Tamil police ‘hurt’ after parade exclusion

By Charles Haviland
An ethnic Tamil policeman from northern Sri Lanka has said he feels hurt that he and 25 colleagues, also Tamils, were excluded from a big parade by the country’s security forces last week.
He said they were pulled out at the very last moment with no reasonable explanation.

After decades of ethnic tension and militant separatism, members of the Tamil minority, some 15 percent of the island’s population, are under-represented in state institutions.

The security forces are overwhelmingly ethnic Sinhalese.

Yet the police have recruited about 600 Tamils in northern Sri Lanka in the past year.

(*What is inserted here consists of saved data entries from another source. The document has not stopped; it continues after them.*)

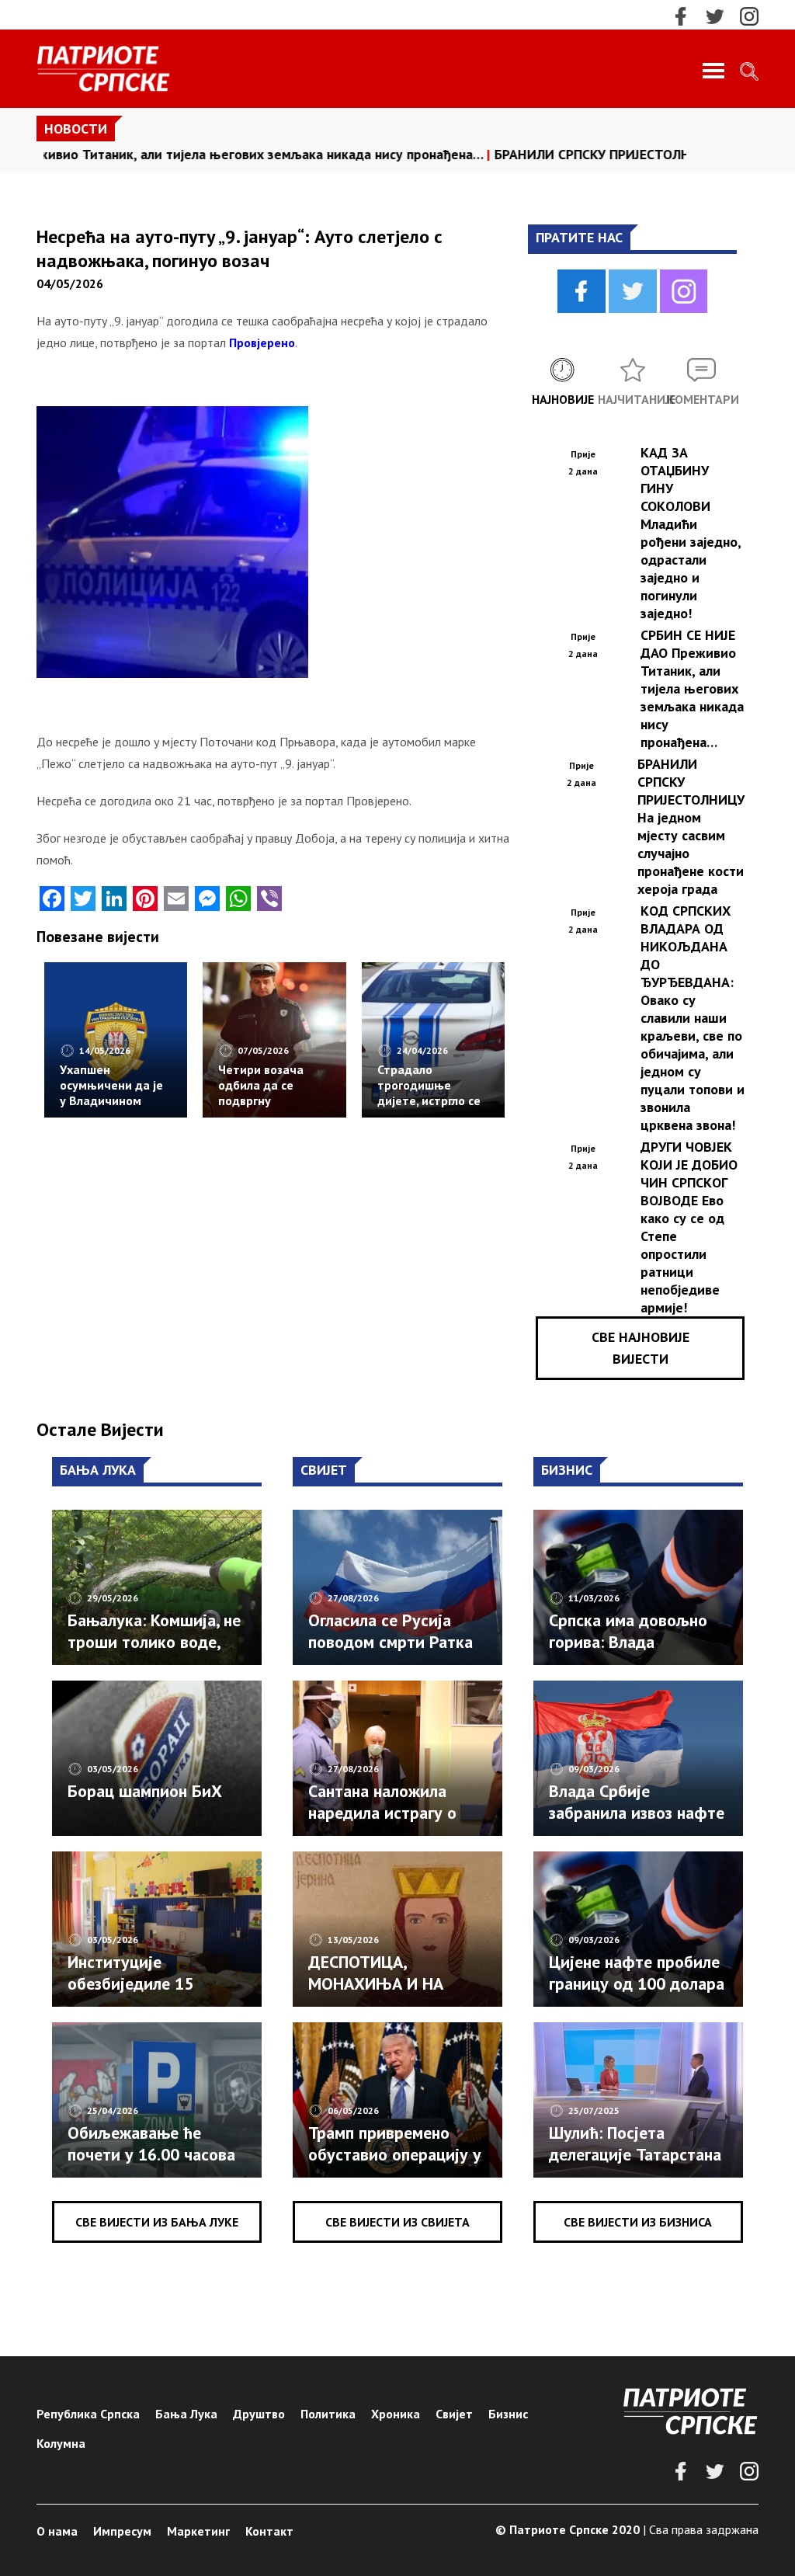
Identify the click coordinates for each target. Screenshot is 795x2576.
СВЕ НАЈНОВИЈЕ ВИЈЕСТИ (640, 1348)
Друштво (259, 2413)
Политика (328, 2413)
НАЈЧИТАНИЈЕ (633, 399)
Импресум (122, 2531)
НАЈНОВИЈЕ (563, 399)
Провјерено (262, 342)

Of them, an elite 17 men and six women were selected to take part in last week’s military display marking two years since the end of the war.

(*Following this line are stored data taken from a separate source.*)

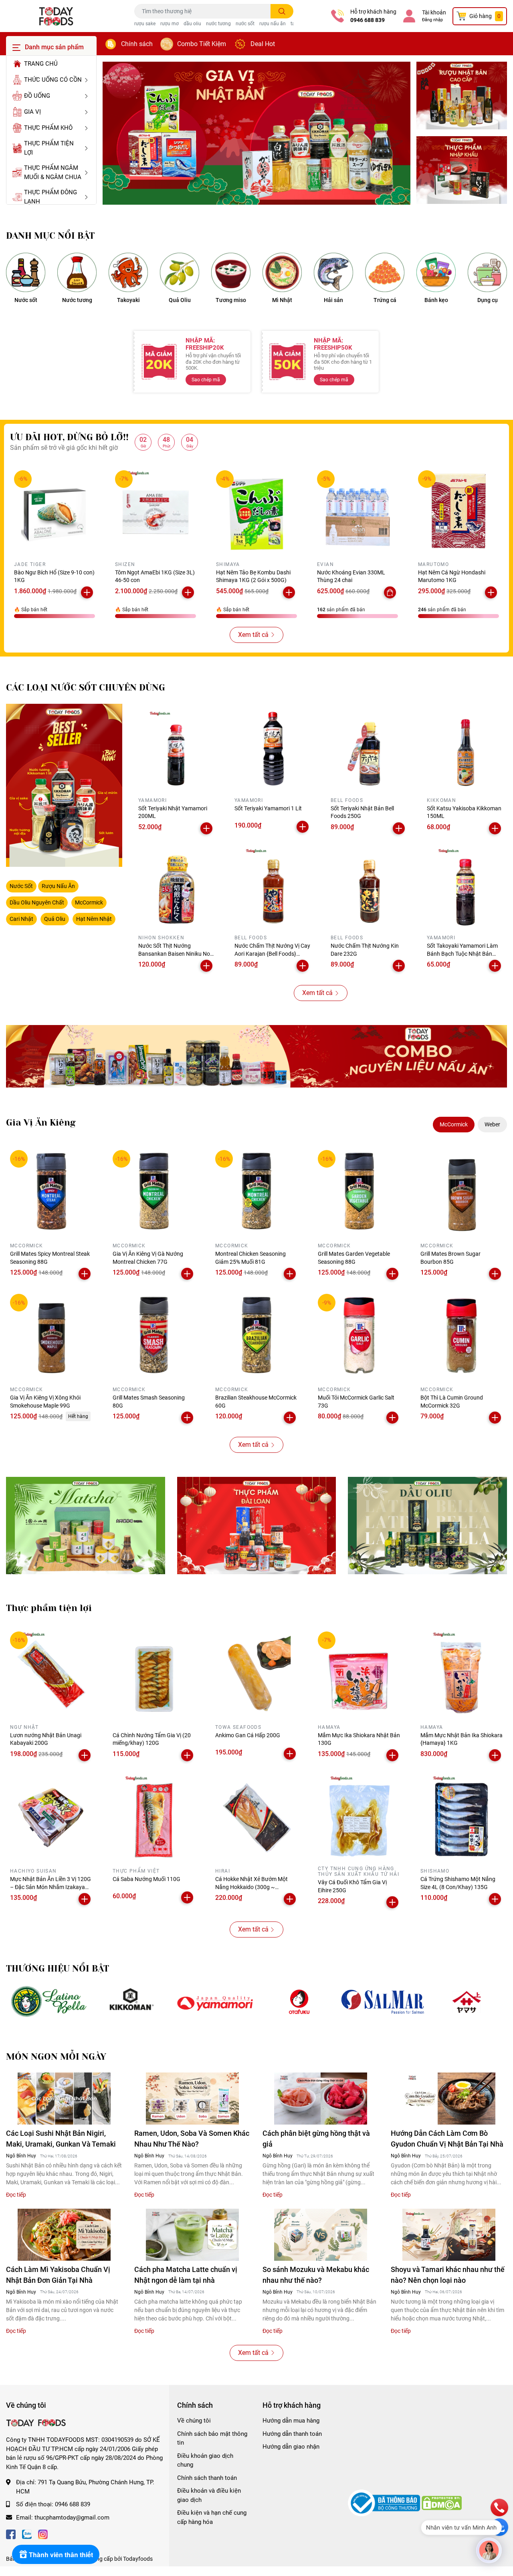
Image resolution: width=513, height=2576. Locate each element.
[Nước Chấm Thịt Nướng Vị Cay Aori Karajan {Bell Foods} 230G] (272, 886)
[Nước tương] (77, 272)
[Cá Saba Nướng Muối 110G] (154, 1816)
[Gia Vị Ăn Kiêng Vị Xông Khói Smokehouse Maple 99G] (51, 1335)
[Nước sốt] (25, 272)
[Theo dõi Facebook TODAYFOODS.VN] (11, 2533)
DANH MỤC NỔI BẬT (50, 236)
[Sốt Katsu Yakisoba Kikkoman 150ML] (465, 749)
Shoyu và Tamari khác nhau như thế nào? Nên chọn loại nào (448, 2274)
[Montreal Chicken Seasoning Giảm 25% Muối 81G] (256, 1191)
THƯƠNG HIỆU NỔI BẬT (57, 1969)
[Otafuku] (299, 2002)
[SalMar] (383, 2002)
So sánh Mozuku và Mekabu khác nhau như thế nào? (316, 2274)
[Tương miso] (230, 272)
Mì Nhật (282, 300)
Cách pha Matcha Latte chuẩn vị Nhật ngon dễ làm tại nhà (185, 2274)
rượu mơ (169, 23)
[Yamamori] (215, 2002)
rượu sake (145, 23)
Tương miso (231, 300)
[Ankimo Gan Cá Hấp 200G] (256, 1672)
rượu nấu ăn (272, 23)
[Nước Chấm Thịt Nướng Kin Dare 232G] (369, 886)
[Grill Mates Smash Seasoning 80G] (154, 1335)
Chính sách (137, 44)
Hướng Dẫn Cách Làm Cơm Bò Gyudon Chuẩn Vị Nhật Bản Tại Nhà (447, 2138)
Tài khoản (434, 12)
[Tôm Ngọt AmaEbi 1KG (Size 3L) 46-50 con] (155, 510)
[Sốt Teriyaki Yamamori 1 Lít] (272, 749)
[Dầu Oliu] (427, 1525)
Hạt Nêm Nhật (94, 919)
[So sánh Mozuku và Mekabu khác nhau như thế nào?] (321, 2235)
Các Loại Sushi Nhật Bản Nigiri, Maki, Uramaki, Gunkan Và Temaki (61, 2138)
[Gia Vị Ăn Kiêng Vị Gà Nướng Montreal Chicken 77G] (154, 1191)
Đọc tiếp (16, 2194)
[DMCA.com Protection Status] (442, 2502)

One of them told the BBC they were delighted to be chosen, and trained in the north, then for 10 days in southern Sri Lanka and three days in Colombo.

But, he said, at the last moment a senior police officer asked them to withdraw, saying this was because President Mahinda Rajapaksa’s security officer said that their presence in the parade posed “a security problem”.

   

He said the senior police officer was very apologetic but he could do nothing in the face of the order from the presidential department.

The policeman said that after days of training in the hot sun, he and his colleagues felt a sense of “hurt and shame”.

He believed their exclusion was because of their Tamil ethnicity.

Asked to comment, the police spokesman, Prishantha Jayakody, said it was “completely wrong” to say that anyone was withdrawn.

He said there were established teams of what he called parade professionals; there was no ethnic discrimination in the police department, he said.

But the episode will fuel the sense among many Tamils that the state neither trusts them fully nor treats them equally.

In a separate development, a senior UN official has said he believes controversial video, circulated on the internet and broadcast by the UK-based Channel 4 News, is authentic.

The video appears to show Sri Lankan soldiers killing captured and unarmed Tamil Tiger rebels at close range.

The UN’s special rapporteur on summary executions, Christof Heyns, said the video had been tehnically and forensically reviewed and described it as evidence of what he called “definitive war crimes”.

But a senior Sri Lankan defence official, Lakshman Hulugalle, said it was “not real” and “not authentic”.

“They should get an authentication certificate from a reputed institution to prove that it’s not a fake,” he told the Associated Press news agency.